In the gothic, the dead have agency. They can speak, they can take up space, they can demand to be seen and remembered.
In my memory of the photograph that I had seen as a child, Golda wore a large, black wool coat that looked like it had belonged to a man, and at her feet was her luggage, which was a long wooden box that looked suspiciously like a coffin. Now that I have the real thing, I can see that my imagination ran wild. Her coat is tailored to fit a woman’s curves, and she holds her luggage on her arm, a heavy bag, but one that could never hide a body. The story of Odessa grew out of this lack of evidence of her, a lack of something to hold and say that she existed, a void that felt like hunger to my ravenous imagination. It grew from the stories my grandmother told me decades ago (the adventurous Golda, crossing the world on her own, how I wanted to be her!), and it was fed, finally, by my research of what Jewish women like Golda actually lived through.
Even as a child, my grandmother made it clear that Golda had endured hardship, and had escaped Eastern Europe because of the danger of growing antisemitic hate.
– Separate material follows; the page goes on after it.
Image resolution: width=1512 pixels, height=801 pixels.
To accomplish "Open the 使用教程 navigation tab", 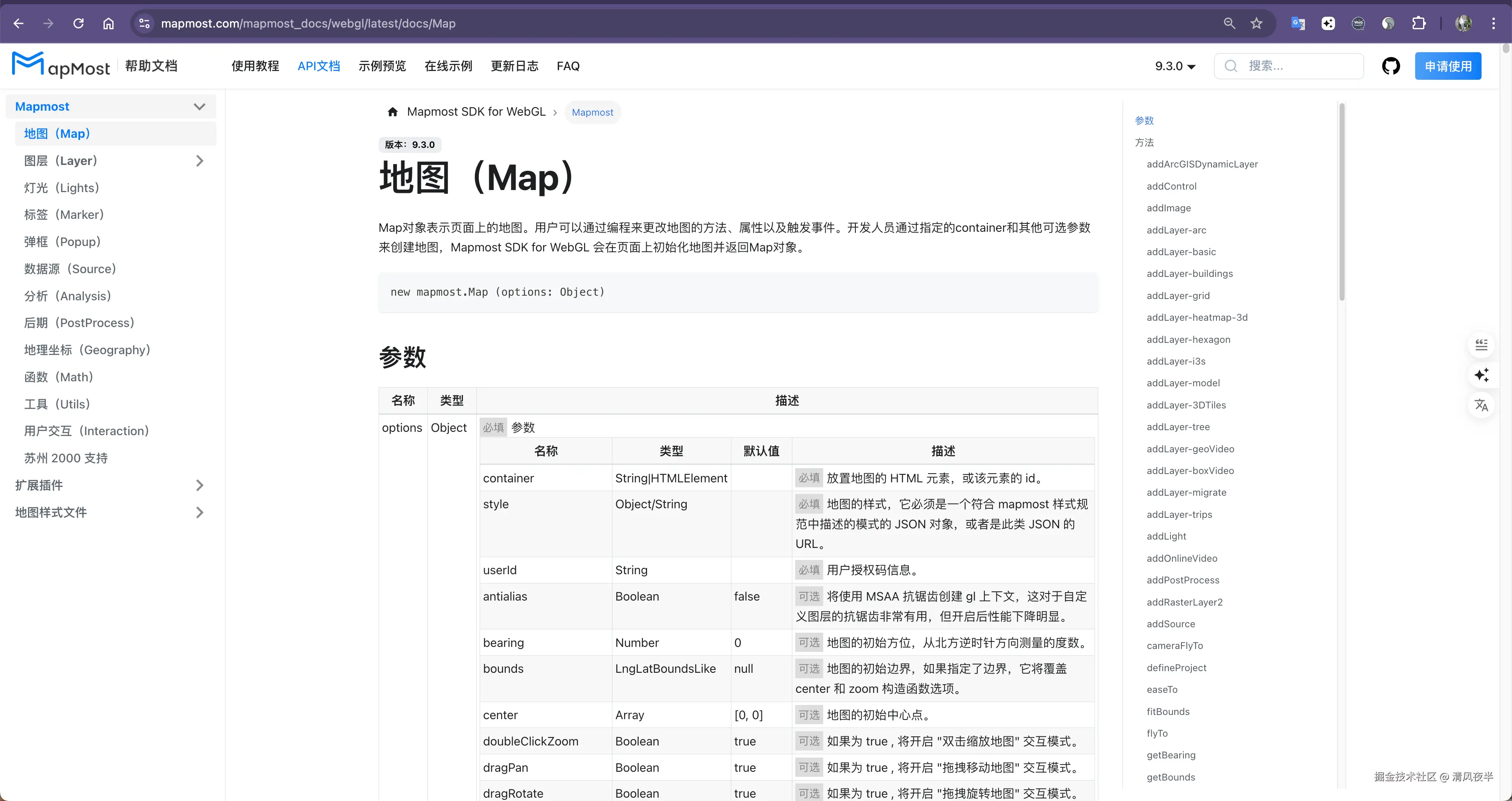I will 255,66.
I could tell there were things she was holding back, but wasn’t until much later, during my PhD, that I finally understood. The reality of the pogroms, especially women’s experience of sexual violence, is research that was incredibly difficult for me to do. The stigma of this experience meant that women often didn’t share their experiences. They were stories that were silenced, buried, but passed down in secret, like a cursed object, through generations of women.
The gothic genre is well suited to repressed stories. It gives a voice to buried histories, hidden wrongs. It’s these stories that haunt us, that come back from the grave, screaming to be told. Toni Morrison’s Beloved is a perfect example of this. In the gothic, the dead have agency. They can speak, they can take up space, they can demand to be seen and remembered.
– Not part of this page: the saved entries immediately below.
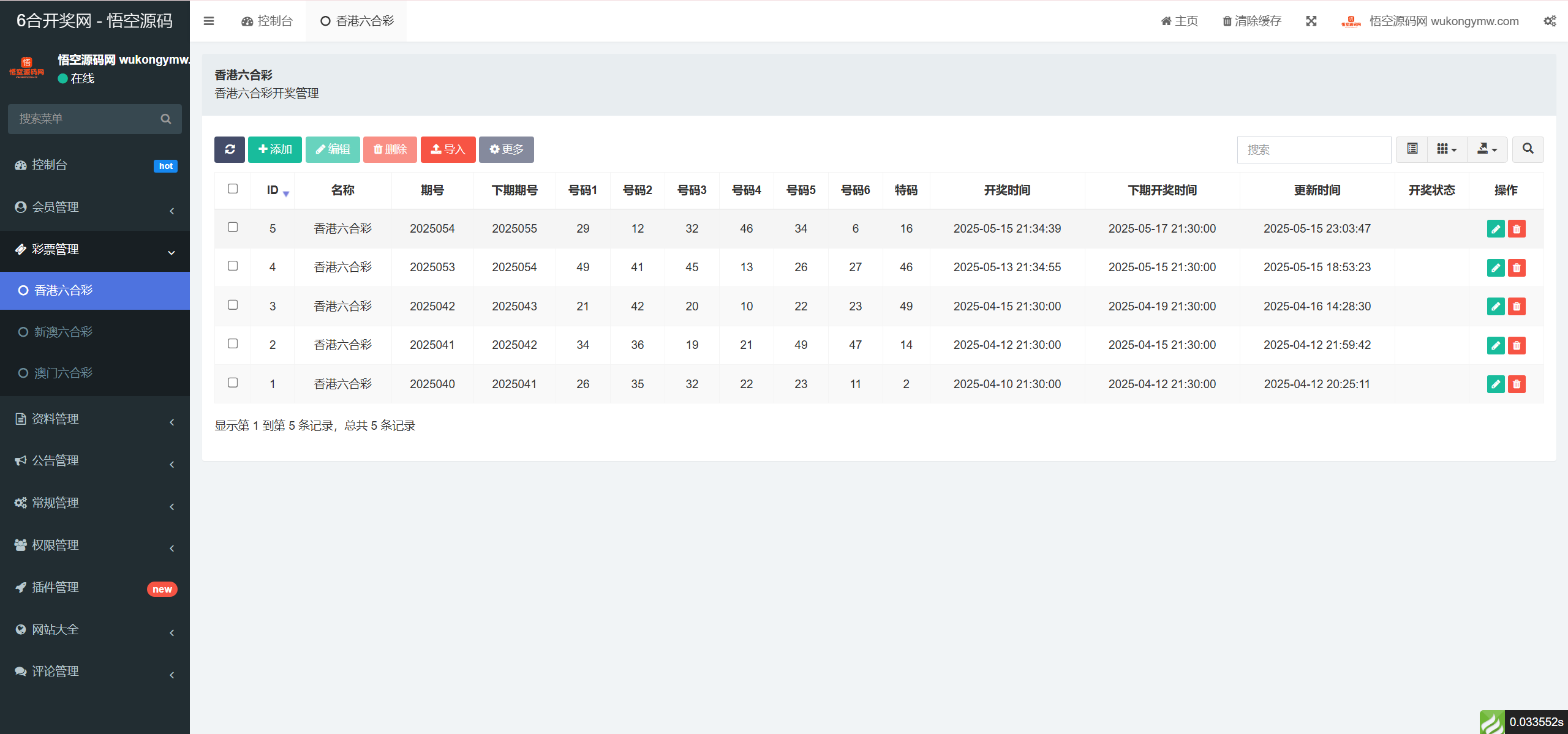This screenshot has height=734, width=1568.
Task: Click the 导入 import button
Action: click(x=448, y=149)
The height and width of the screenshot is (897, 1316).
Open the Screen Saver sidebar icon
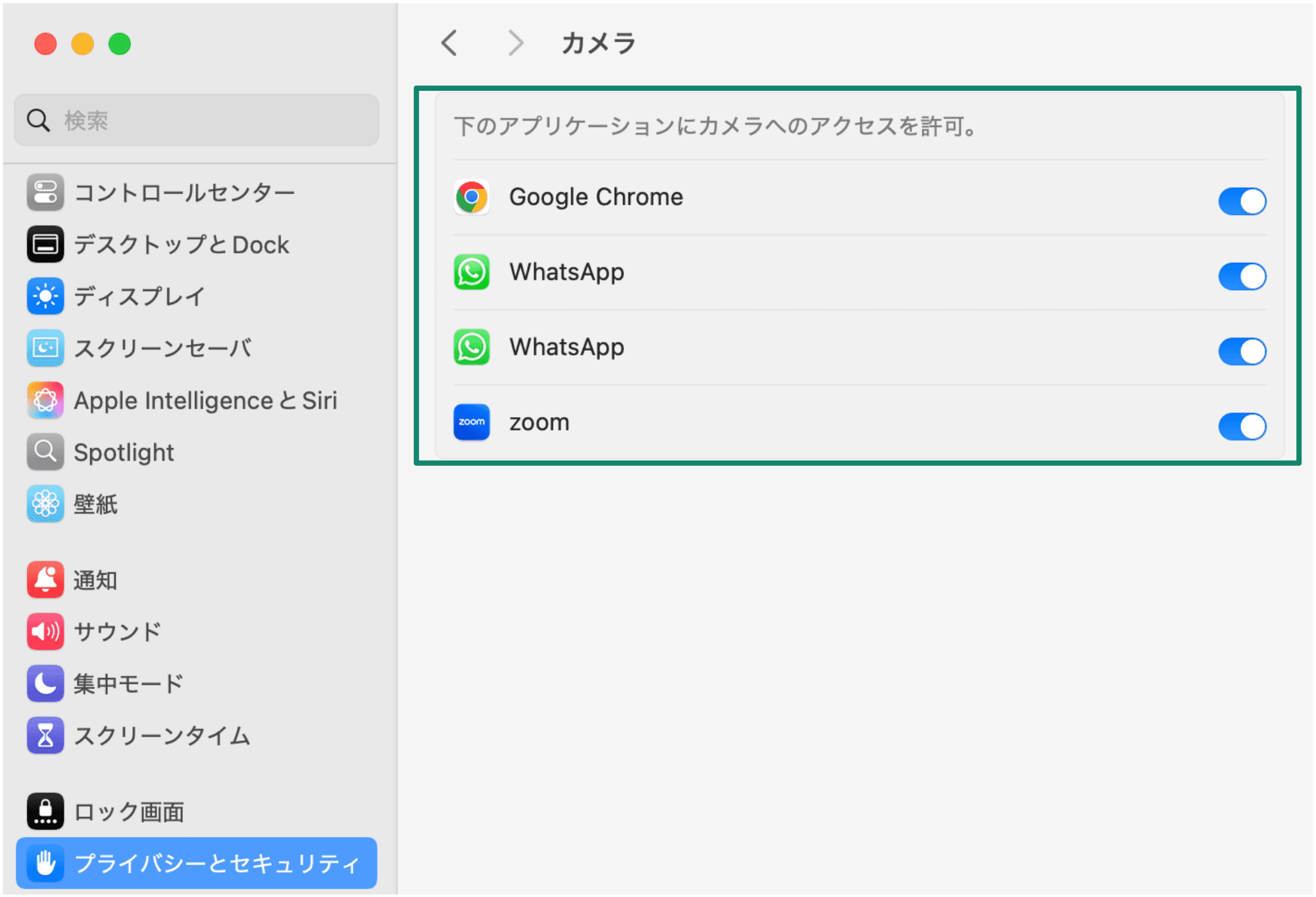point(45,348)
Within the horror genre, one of my favorite things to write is the idea of the grotesque feminine. Let women be monstrous, disgusting, angry, feral creatures! Screaming, being terrifying and monstrous—it’s cathartic, it’s a release of every repressed rage and hurt. It gets the pain out of our bodies and out into the world. It’s also fun, and I find that demanding joy, in whatever strange way, spits in the face of those who would hurt us or rob us of our agency. I wanted, in the midst of some of the most upsetting research, to have a spooky good time, to revel in the dark places, don the horrors like a long wool coat or creepy nightgown, and maybe frighten the townsfolk.
The gothic became the perfect vehicle for me to tell a story of such horrors, because it allowed me to embrace the darkness and show these brave women in their complexities. It was also important to me, amidst this darkness, to weave a golden thread of hope into the story. My family is resilient, strong, and hopeful. Without hope, Golda never would have made her journey. She had to believe that somewhere, there was a better life for her and her family.
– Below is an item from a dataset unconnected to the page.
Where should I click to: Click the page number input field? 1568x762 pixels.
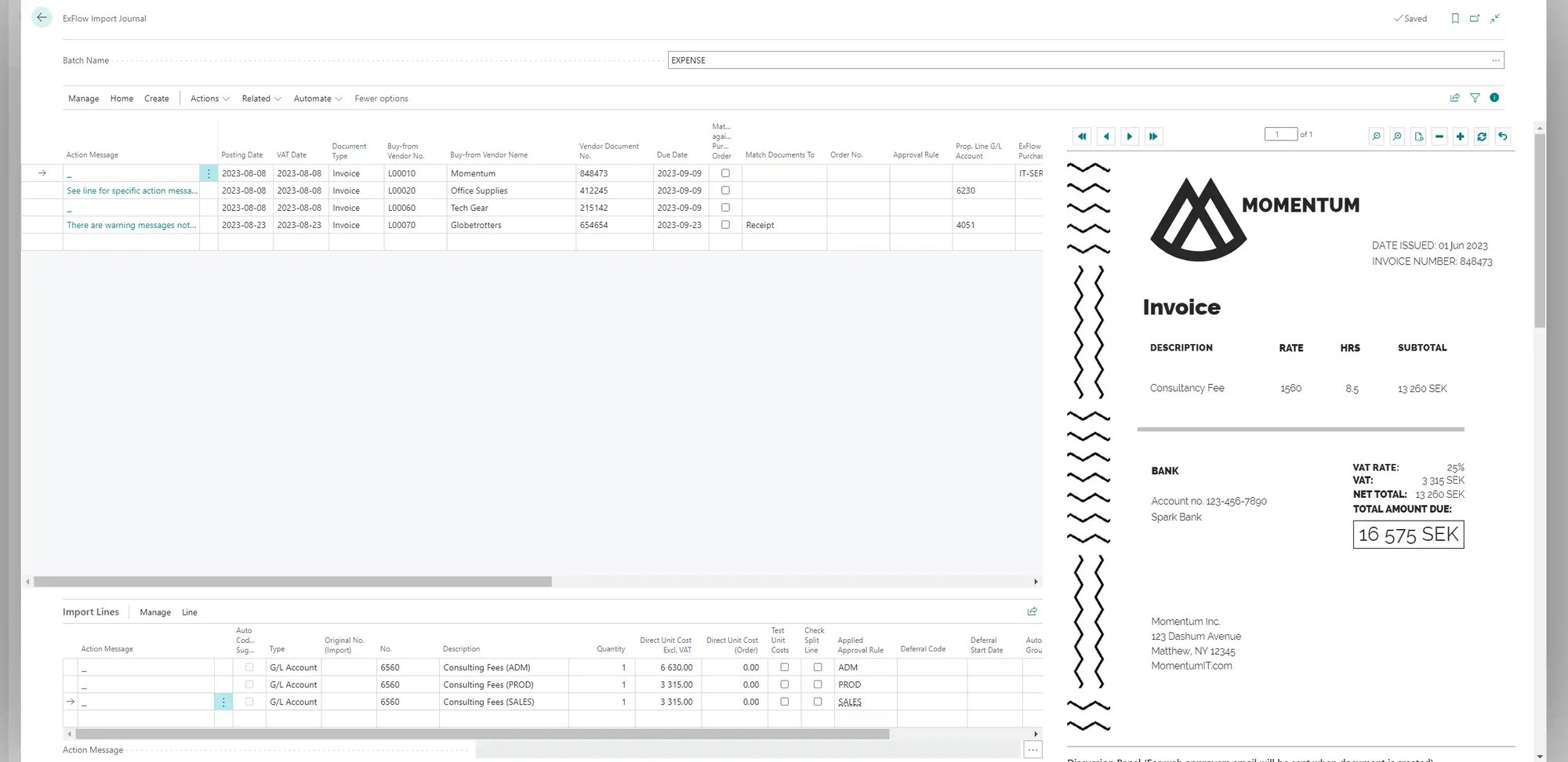click(1280, 134)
All of our lives are strung together in a tapestry that depicts not only the horrors but also the hope and, most of all, the will to survive and pass something down to the next generation.
In the first pages of Odessa, Yetta’s mother Frieda recites the Shechechiyanu prayer to herself while immersed in the mikvah, a ritual bath in a freshwater spring. “Blessed are You, Adonai our God, King of the Universe, who has granted us life, sustained us, and allowed us to reach this day.” Judaism has an overwhelming amount of prayers surrounding gratitude. We have a prayer to say thank you for waking up, (for going to the bathroom), for eating bread and drinking wine, for smelling a lovely perfume, for hearing thunder, seeing a rainbow, the ocean, the first blossom in spring, a strange creature. When I go to Synagogue, I am reminded to look at the world with wonder.
There is no one way to be Jewish. We have split apart, spread across the globe, left things behind and taken things with us, morphed and changed and lost and gained. I believe that’s what my grandmother was trying to say about Golda, and the difficult choice she made to leave one home behind for another. I lost her picture, and then I found it again. I hunted down crumbs left behind of her existence. I pieced together fragments of a story. I chose to bring all these fragments together to create Odessa because I wanted it to not just reflect Golda’s story, or my grandmother’s, but mine, too. All of our lives are strung together in a tapestry that depicts not only the horrors but also the hope and, most of all, the will to survive and pass something down to the next generation.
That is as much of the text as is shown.